### TEXTO DO DOCUMENTO
· · · · ·
Acórdão nº 280/16.0T9BRG.G1 de Tribunal da Relação de Guimarães, 06 de Novembro de 2017

Magistrado ResponsávelJORGE BISPO
Data da Resolução06 de Novembro de 2017
EmissorTribunal da Relação de Guimarães

Acordam, em conferência, os Juízes na Secção Penal do Tribunal da Relação de Guimarães: I.

RELATÓRIO 1.

Nos autos de instrução com o NUIPC 280/16.0T9BRG, a correr termos no Tribunal Judicial da Comarca de Braga, no Juízo de Instrução Criminal de Braga - J2, foi proferida decisão instrutória, em 03-04-2017, a não pronunciar os arguidos P. F. e A. F., pela prática, cada um deles, de um crime de ameaça agravada, previsto e punido pelos arts. 153º, n.º 1, e 155º, n.º 1, al. a), do Código Penal, e de um crime de coação, previsto e punido pelo art. 154º, n.º 1, do mesmo diploma, que lhes eram imputados no requerimento de abertura de instrução apresentado pelo assistente J. M., na sequência do arquivamento, nessa parte, do inquérito.
· · · · ·
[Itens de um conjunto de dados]

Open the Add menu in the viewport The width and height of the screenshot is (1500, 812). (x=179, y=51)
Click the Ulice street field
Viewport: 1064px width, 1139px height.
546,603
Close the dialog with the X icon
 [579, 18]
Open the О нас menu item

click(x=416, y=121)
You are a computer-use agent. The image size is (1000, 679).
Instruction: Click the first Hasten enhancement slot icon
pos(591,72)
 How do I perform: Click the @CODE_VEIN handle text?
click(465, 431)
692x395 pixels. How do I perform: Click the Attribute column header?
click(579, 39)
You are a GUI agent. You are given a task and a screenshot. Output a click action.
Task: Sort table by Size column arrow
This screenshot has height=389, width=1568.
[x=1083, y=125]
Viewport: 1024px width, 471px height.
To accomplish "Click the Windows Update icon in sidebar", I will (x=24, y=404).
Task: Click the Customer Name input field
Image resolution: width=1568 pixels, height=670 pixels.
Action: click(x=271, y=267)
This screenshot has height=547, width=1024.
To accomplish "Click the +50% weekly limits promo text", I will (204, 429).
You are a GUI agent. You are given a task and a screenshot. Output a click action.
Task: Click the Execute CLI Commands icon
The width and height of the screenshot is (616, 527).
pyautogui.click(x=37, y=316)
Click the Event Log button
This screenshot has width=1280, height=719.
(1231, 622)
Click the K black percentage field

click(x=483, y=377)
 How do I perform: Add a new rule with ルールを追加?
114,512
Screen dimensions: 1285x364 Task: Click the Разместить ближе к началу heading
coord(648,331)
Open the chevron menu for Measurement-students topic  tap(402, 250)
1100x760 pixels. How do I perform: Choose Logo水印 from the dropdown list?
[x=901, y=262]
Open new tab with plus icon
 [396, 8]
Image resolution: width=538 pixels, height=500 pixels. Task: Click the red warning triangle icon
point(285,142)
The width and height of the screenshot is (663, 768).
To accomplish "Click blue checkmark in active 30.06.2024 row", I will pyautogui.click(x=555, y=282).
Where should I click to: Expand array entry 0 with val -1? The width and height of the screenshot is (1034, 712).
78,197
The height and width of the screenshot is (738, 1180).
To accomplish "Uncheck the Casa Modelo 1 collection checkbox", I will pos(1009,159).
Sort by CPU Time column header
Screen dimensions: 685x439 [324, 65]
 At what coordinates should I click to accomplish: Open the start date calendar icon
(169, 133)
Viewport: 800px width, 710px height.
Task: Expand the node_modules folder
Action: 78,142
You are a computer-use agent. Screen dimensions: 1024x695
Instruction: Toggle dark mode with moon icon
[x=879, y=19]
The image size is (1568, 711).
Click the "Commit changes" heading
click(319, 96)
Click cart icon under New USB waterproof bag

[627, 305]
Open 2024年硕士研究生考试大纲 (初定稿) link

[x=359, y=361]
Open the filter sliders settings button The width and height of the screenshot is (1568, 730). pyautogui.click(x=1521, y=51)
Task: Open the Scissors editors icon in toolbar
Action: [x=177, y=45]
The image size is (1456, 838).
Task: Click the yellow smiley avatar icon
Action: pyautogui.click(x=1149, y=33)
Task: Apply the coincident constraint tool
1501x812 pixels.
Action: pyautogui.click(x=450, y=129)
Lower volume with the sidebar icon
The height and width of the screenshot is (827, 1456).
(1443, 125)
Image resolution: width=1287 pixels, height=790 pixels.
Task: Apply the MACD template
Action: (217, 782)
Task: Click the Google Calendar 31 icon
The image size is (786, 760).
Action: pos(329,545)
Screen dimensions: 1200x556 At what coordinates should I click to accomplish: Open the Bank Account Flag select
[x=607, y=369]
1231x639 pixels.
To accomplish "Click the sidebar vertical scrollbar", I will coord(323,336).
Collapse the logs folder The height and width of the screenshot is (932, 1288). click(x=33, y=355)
· · · · ·
Reproduza sem alterações o trecho do acórdão entre "Acórdão nº 280/16.0T9BRG.G1" e "RELATÓRIO 1.", inclusive.

Acórdão nº 280/16.0T9BRG.G1 de Tribunal da Relação de Guimarães, 06 de Novembro de 2017

Magistrado ResponsávelJORGE BISPO
Data da Resolução06 de Novembro de 2017
EmissorTribunal da Relação de Guimarães

Acordam, em conferência, os Juízes na Secção Penal do Tribunal da Relação de Guimarães: I.

RELATÓRIO 1.